## Task requirements
Without any pictures, retype exactly the lines from the one with "How do I perform: Click the Links" through the final line of the records.

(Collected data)
****************************************
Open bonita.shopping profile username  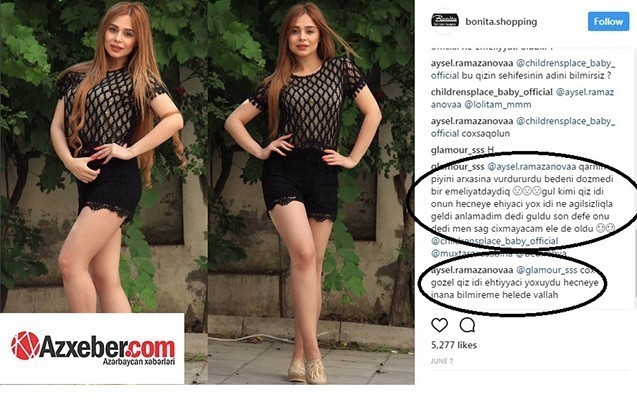501,22
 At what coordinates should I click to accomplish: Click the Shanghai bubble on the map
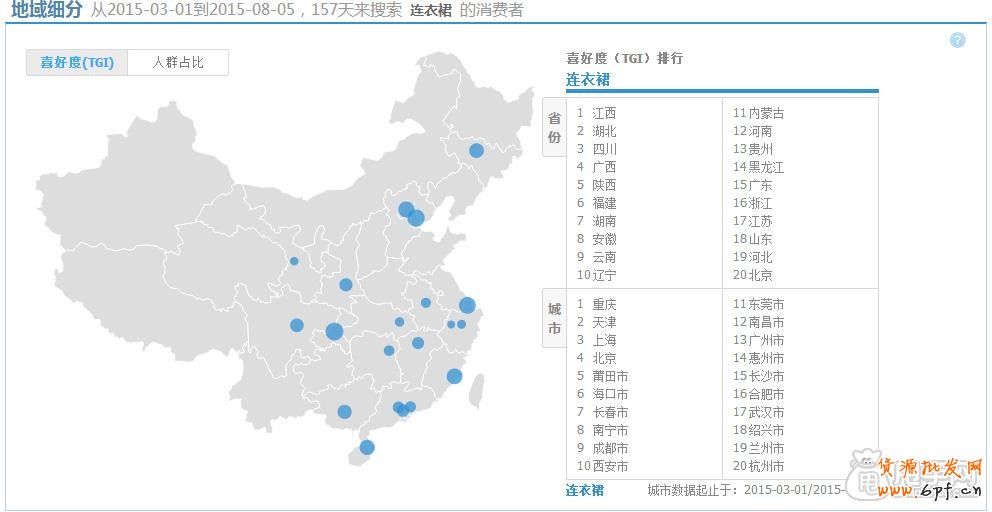(x=467, y=305)
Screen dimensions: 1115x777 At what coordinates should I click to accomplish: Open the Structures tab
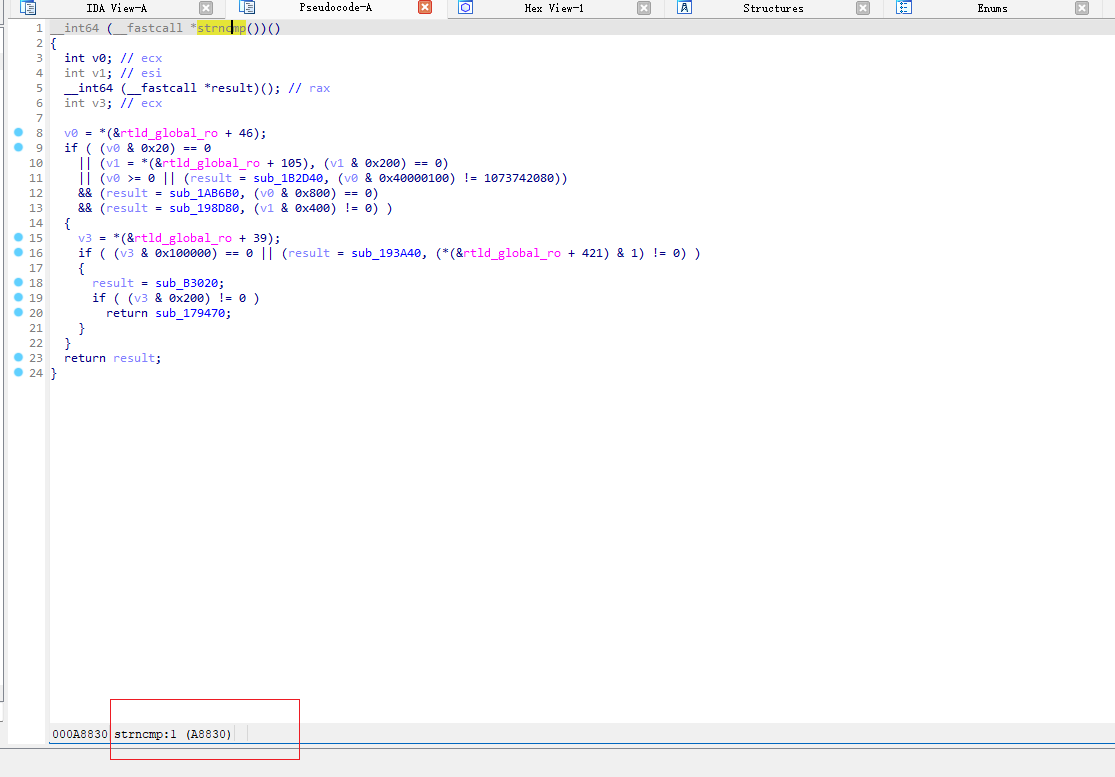(x=772, y=8)
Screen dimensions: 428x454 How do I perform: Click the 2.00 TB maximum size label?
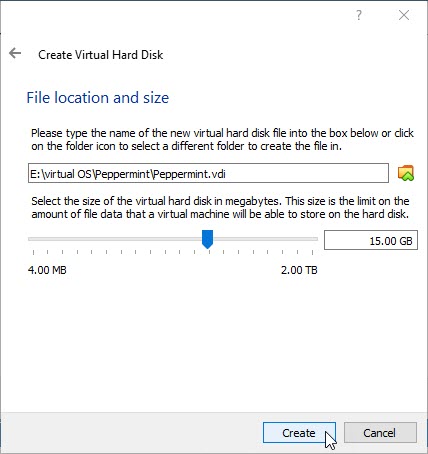tap(299, 270)
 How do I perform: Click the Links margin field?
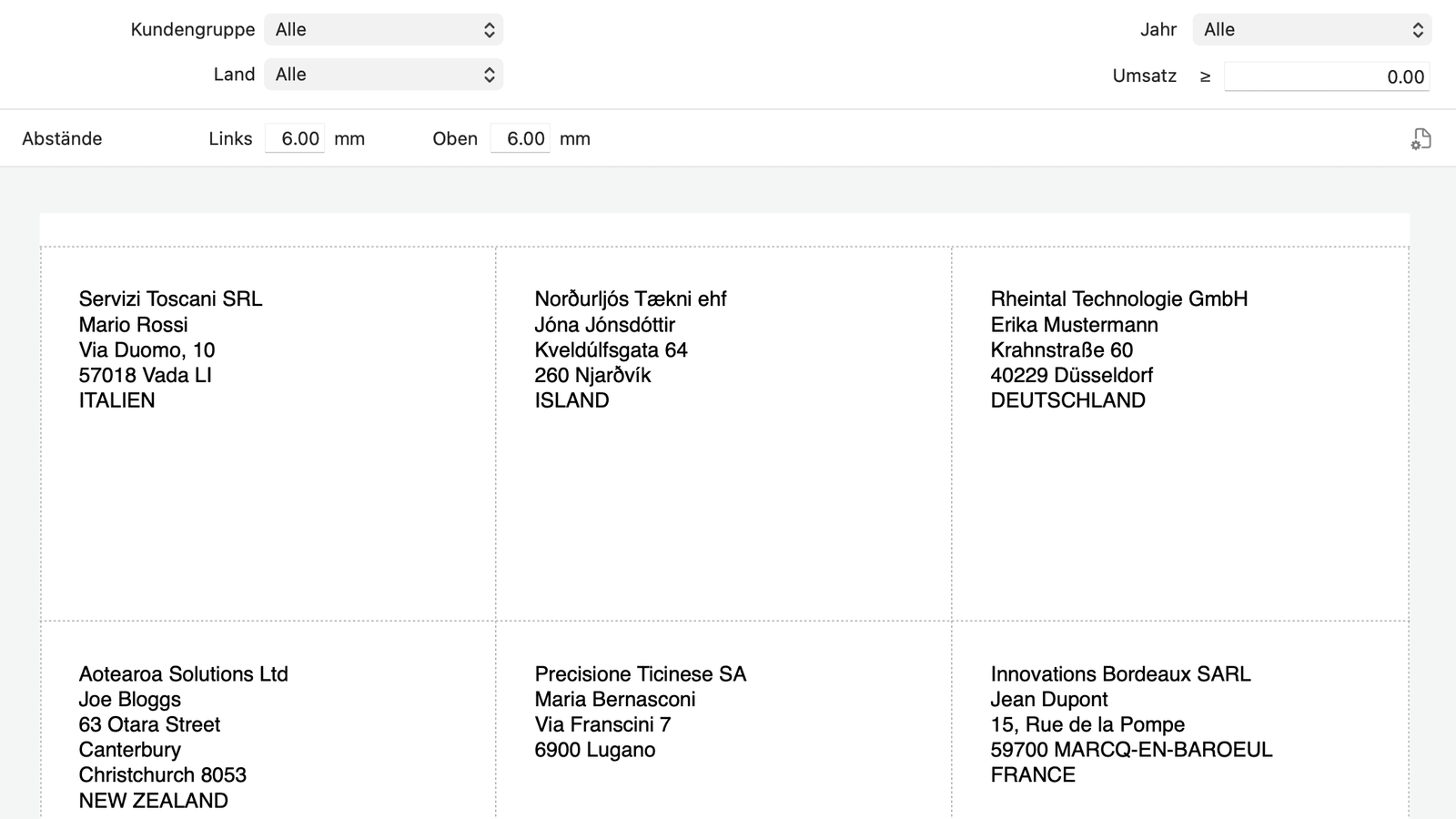coord(295,139)
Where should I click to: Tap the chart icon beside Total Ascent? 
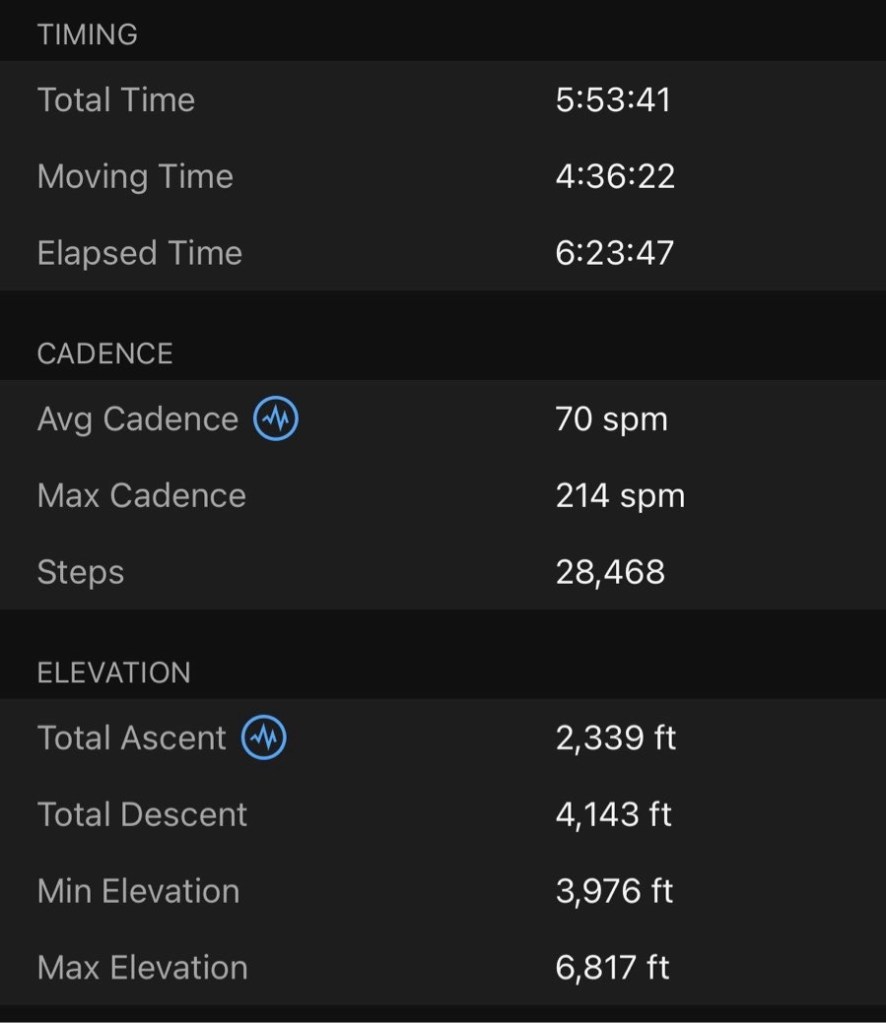pyautogui.click(x=264, y=738)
****************************************
## Task response
 How do I perform: Click the Links margin field?
coord(295,139)
Where should I click to: Tap the chart icon beside Total Ascent? 
pyautogui.click(x=264, y=738)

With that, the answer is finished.